(Data entries)
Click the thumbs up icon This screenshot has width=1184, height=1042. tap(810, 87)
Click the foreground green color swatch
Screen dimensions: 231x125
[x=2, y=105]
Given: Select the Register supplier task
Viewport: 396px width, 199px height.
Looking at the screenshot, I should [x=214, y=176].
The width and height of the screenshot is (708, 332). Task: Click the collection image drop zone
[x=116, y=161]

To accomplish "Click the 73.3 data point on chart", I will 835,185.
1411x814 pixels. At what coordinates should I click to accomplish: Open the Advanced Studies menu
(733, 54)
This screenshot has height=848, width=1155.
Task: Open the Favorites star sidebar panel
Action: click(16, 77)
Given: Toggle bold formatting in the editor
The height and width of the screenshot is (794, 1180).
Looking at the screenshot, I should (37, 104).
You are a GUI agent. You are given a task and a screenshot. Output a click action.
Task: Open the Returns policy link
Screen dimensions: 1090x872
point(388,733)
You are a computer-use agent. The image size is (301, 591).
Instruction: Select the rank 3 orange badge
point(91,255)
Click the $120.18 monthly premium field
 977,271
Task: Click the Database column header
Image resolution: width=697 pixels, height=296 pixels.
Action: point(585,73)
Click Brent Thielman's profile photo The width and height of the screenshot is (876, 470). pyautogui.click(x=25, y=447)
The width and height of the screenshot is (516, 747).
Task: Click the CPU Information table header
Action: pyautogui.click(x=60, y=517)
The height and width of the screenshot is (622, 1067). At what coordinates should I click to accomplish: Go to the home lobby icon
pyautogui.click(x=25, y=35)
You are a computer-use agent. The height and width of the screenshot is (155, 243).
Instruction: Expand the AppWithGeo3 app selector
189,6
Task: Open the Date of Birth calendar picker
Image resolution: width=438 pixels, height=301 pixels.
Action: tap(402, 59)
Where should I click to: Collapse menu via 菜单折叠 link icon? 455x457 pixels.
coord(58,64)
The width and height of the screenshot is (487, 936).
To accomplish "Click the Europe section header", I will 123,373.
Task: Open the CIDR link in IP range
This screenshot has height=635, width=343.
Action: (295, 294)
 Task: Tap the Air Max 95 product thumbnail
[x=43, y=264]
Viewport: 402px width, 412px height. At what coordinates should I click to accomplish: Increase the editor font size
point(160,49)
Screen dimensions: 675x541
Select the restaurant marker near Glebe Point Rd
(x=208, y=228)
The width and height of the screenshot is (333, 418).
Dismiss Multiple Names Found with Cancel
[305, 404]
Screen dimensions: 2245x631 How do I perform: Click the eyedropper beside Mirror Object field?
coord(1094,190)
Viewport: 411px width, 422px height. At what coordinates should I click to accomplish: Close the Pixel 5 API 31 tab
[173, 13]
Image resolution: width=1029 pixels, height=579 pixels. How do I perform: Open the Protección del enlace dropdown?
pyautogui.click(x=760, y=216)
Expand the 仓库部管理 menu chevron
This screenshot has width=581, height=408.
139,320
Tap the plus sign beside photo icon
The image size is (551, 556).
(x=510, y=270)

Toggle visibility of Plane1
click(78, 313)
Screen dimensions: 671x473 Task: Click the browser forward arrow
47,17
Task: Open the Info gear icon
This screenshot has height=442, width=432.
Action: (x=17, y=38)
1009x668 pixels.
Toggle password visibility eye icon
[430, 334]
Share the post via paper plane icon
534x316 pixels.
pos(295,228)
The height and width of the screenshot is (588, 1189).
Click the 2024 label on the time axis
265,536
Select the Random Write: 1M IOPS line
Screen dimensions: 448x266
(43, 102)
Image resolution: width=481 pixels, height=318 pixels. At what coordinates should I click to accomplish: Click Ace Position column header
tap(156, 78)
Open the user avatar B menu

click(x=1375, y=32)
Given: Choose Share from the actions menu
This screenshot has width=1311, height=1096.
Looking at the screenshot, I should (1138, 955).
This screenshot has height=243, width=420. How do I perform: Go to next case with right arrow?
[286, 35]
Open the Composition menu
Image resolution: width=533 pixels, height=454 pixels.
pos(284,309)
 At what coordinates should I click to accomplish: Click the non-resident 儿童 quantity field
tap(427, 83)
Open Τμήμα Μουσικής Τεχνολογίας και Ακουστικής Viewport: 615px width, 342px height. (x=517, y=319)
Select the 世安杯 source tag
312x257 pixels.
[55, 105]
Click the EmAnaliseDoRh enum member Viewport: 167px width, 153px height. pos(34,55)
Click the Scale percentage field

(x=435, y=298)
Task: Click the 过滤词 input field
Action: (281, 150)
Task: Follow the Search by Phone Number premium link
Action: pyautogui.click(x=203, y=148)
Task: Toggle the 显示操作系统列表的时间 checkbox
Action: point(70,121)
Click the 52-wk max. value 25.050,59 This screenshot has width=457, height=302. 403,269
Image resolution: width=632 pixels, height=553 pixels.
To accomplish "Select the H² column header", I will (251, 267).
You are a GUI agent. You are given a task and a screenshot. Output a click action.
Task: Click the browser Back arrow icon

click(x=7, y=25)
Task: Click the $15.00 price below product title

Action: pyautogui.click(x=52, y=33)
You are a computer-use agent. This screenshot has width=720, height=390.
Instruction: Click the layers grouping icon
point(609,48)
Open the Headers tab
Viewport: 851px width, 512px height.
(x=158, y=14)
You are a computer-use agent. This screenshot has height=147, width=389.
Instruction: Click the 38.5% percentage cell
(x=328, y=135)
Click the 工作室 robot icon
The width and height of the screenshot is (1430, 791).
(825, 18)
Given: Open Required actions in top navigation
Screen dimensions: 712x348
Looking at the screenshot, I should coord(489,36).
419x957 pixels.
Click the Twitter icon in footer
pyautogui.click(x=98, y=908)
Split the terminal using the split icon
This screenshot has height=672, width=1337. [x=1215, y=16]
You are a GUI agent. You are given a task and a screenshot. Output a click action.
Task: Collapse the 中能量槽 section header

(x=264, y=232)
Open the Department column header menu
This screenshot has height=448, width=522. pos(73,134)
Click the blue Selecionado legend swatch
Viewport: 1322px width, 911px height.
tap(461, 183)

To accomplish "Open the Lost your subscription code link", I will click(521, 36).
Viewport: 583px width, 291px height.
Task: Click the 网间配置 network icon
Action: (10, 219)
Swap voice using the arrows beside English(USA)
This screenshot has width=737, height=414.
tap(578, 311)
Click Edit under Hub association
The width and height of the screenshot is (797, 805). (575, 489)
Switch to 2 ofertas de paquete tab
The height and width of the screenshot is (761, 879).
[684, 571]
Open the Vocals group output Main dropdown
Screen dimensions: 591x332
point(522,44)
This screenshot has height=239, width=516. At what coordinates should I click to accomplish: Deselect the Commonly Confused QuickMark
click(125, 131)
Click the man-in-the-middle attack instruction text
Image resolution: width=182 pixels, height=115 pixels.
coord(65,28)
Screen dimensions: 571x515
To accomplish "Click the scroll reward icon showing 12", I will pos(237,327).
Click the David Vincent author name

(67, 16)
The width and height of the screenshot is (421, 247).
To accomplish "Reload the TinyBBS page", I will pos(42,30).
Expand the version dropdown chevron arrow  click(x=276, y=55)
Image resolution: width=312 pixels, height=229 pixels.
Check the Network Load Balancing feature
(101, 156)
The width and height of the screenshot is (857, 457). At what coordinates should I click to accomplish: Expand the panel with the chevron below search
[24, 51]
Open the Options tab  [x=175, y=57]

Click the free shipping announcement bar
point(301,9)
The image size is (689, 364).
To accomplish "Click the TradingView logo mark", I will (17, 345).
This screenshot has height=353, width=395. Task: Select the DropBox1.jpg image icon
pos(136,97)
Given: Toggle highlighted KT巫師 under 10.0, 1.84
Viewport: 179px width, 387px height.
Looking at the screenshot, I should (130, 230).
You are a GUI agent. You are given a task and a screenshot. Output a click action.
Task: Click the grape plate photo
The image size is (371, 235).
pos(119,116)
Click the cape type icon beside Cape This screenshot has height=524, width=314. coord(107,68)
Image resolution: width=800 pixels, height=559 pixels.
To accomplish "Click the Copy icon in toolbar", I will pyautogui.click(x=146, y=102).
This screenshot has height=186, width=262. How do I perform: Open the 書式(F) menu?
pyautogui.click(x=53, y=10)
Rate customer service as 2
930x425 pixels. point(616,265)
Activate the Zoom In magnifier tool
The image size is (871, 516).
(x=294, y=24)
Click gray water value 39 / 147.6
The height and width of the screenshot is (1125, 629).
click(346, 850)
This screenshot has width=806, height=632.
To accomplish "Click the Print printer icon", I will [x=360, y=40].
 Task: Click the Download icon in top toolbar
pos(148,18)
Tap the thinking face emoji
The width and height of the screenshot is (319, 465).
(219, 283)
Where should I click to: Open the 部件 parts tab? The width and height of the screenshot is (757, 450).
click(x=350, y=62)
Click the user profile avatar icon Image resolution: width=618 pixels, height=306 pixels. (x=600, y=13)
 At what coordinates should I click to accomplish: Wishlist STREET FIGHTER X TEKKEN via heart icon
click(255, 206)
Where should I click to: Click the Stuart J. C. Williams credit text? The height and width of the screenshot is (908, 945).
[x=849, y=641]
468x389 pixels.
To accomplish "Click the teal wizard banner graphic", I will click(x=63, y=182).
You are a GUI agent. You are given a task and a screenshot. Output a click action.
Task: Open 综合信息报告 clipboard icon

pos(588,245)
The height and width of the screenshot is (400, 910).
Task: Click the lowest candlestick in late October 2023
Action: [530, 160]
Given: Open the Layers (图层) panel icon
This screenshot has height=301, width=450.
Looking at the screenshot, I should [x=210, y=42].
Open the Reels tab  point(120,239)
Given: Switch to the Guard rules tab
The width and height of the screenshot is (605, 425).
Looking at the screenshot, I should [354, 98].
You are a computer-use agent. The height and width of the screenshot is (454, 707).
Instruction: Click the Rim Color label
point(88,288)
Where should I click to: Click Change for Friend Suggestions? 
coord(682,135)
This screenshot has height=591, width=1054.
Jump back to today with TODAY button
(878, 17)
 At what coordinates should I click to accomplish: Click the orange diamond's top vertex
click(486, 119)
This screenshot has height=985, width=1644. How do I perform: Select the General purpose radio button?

What you are asked to do »
Copy the lines above exactly. Start with the line containing "Rate customer service as 2", end with the line containing "This screenshot has width=806, height=632.", and include both.

Your response »
Rate customer service as 2
930x425 pixels. point(616,265)
Activate the Zoom In magnifier tool
The image size is (871, 516).
(x=294, y=24)
Click gray water value 39 / 147.6
The height and width of the screenshot is (1125, 629).
click(346, 850)
This screenshot has width=806, height=632.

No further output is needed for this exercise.